━━━━━ Material to process
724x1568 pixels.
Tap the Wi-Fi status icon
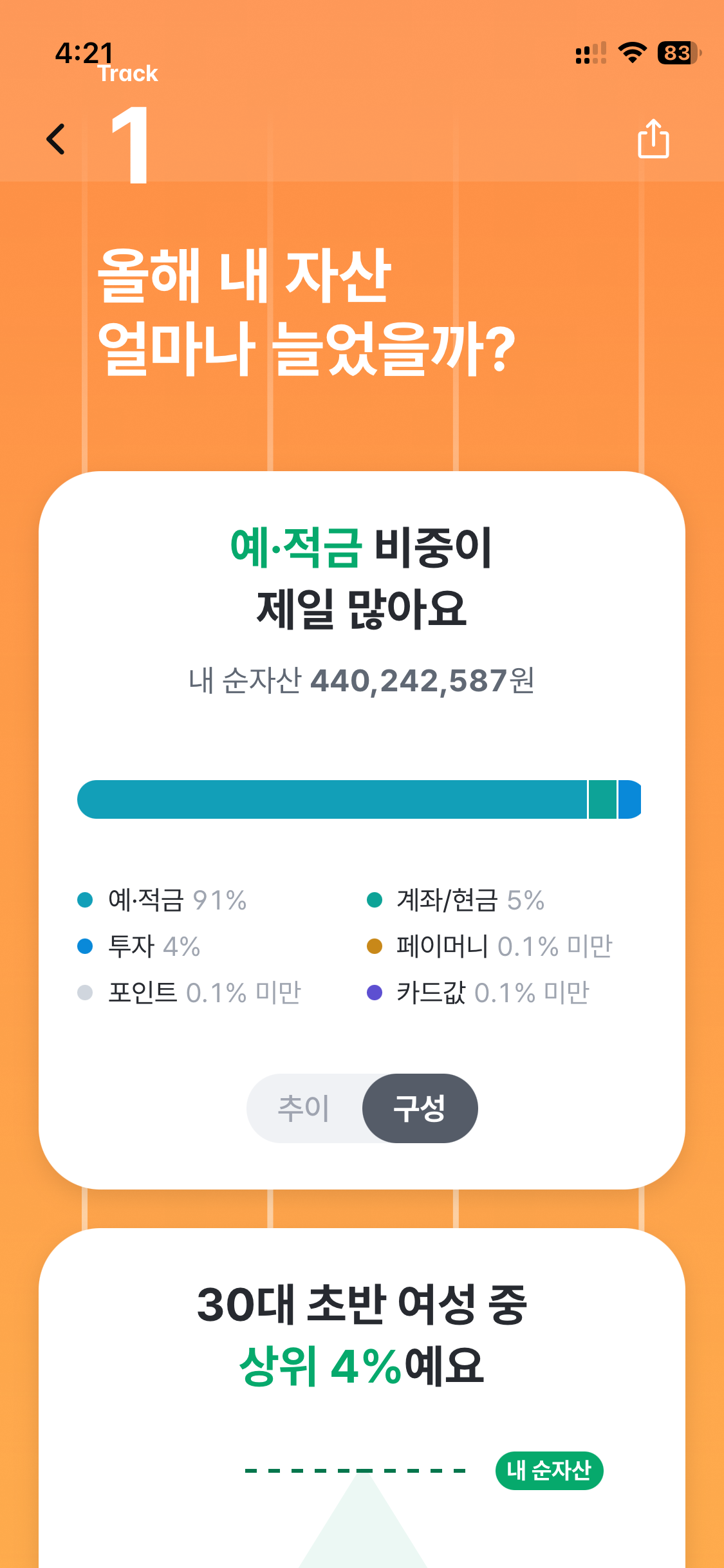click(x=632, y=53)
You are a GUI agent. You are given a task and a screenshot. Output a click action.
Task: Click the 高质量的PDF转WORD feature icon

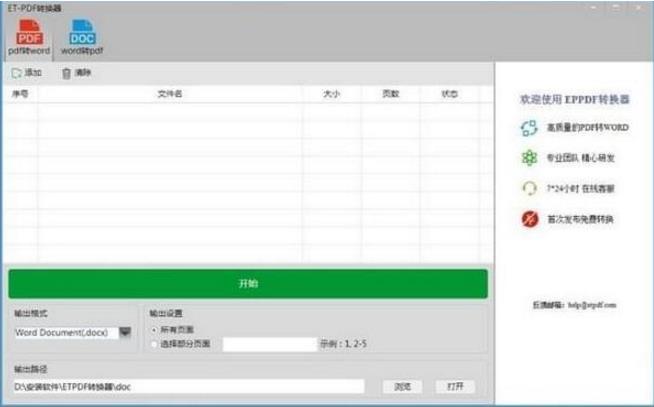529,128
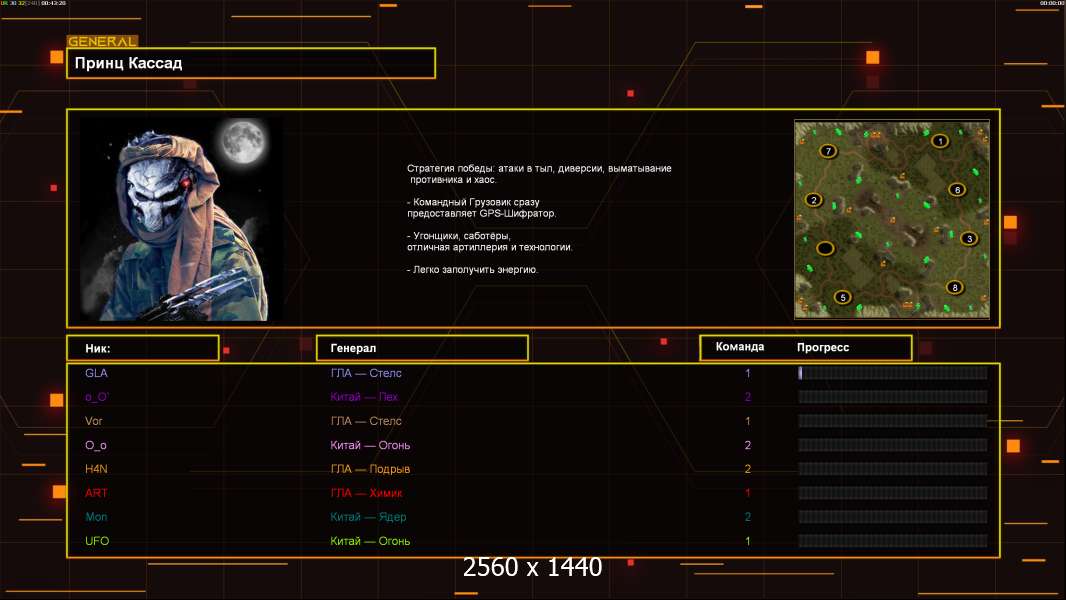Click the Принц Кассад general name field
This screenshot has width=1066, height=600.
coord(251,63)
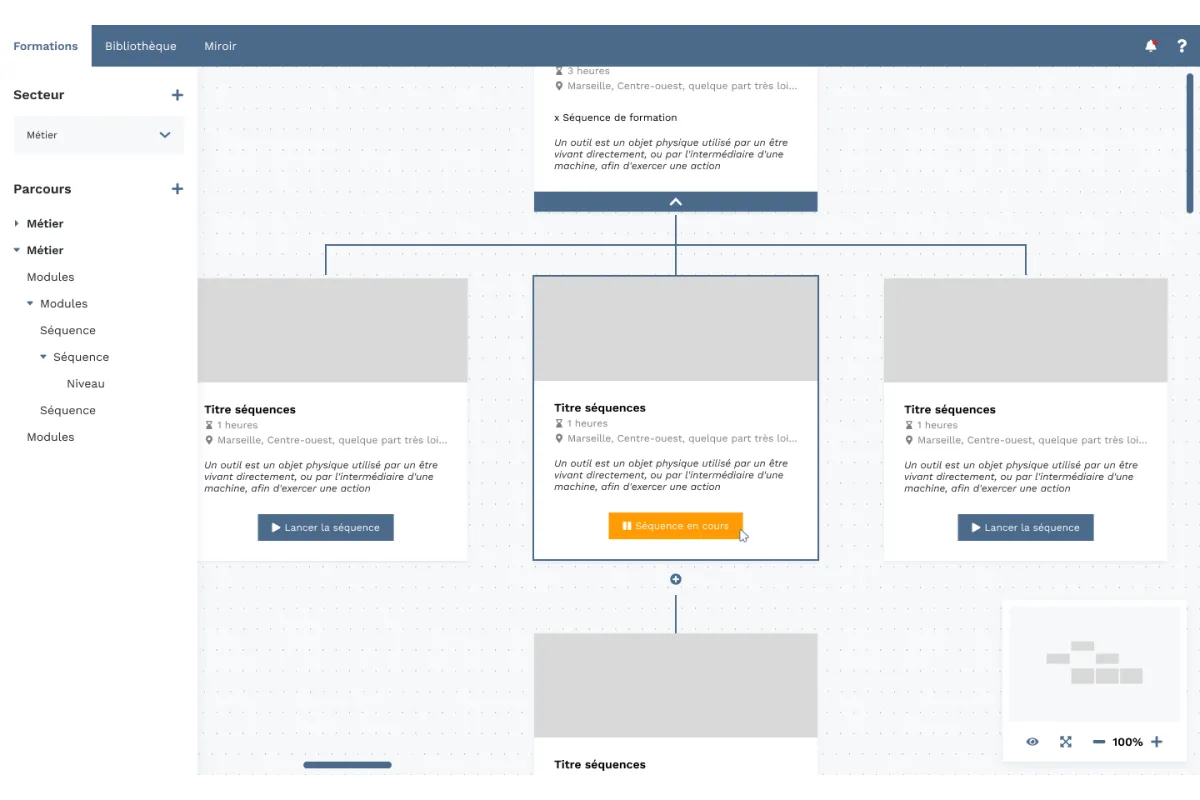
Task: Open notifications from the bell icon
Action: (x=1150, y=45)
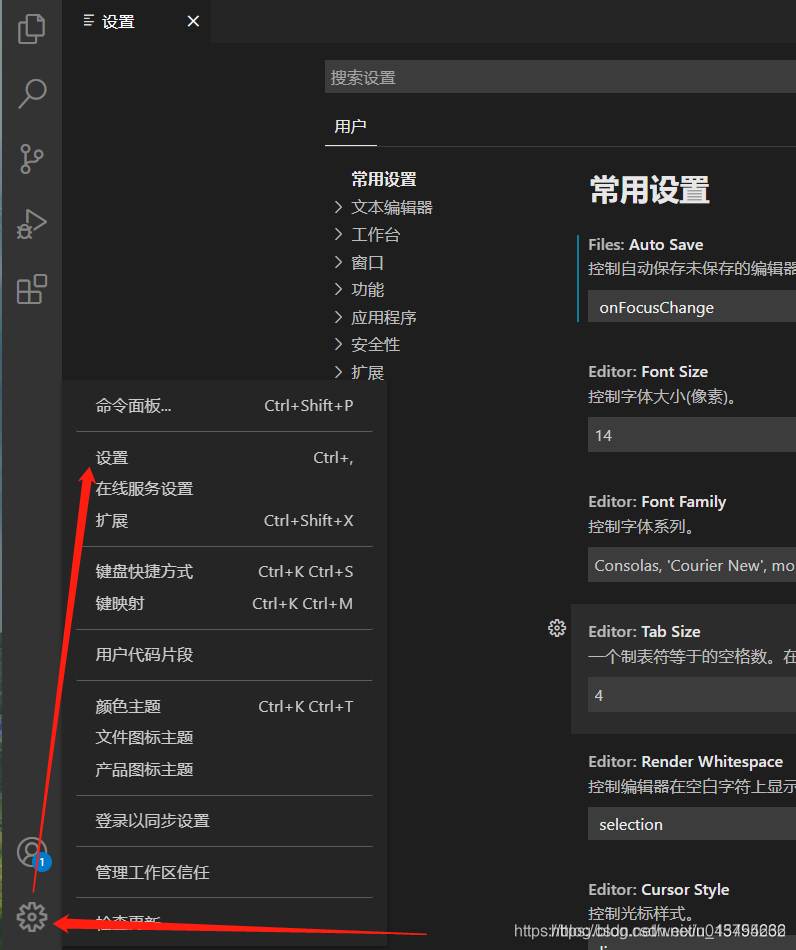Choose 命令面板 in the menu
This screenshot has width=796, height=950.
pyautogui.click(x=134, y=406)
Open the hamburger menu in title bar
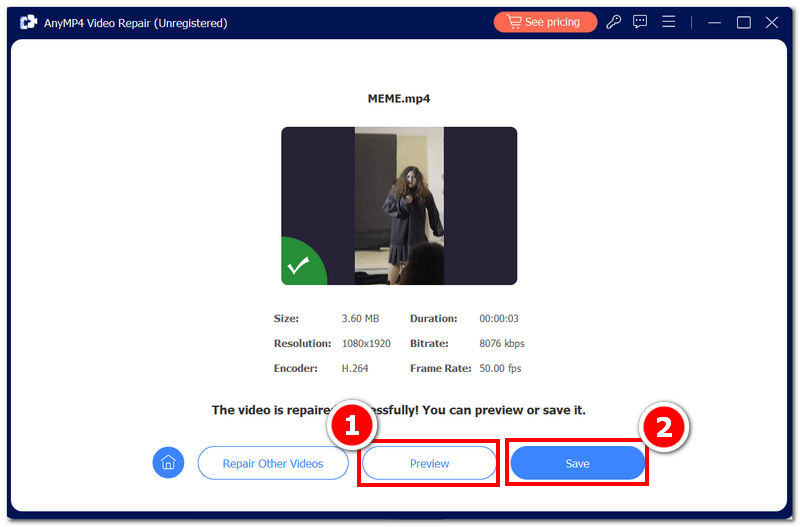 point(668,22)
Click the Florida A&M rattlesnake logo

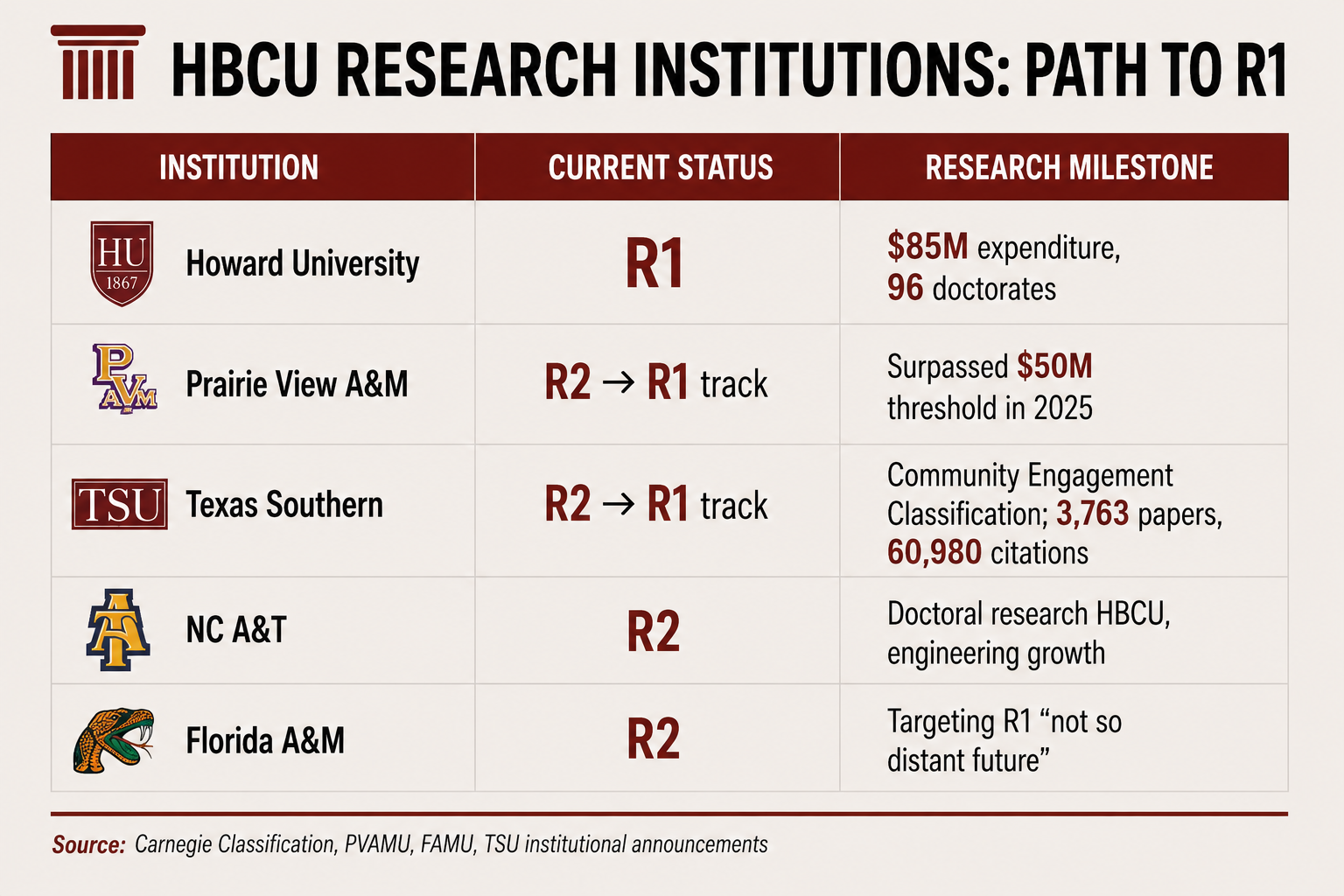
━━━━━━━━━━
**Action item**
Leaving out the pictures, repeat the data above exactly.

**Answer area**
724x1568 pixels.
Tap the Wi-Fi status icon
click(x=632, y=53)
You are a GUI agent. You are given a task and a screenshot. Output a click action.
Task: Click the 高质量的PDF转WORD feature icon

529,128
Click the Принц Кассад general name field
This screenshot has width=1066, height=600.
coord(251,63)
Task: Open notifications from the bell icon
Action: (x=1150, y=45)
Choose 命令面板 in the menu
This screenshot has width=796, height=950.
pyautogui.click(x=134, y=406)
Open the hamburger menu in title bar
 point(668,22)
Click the Florida A&M rattlesnake logo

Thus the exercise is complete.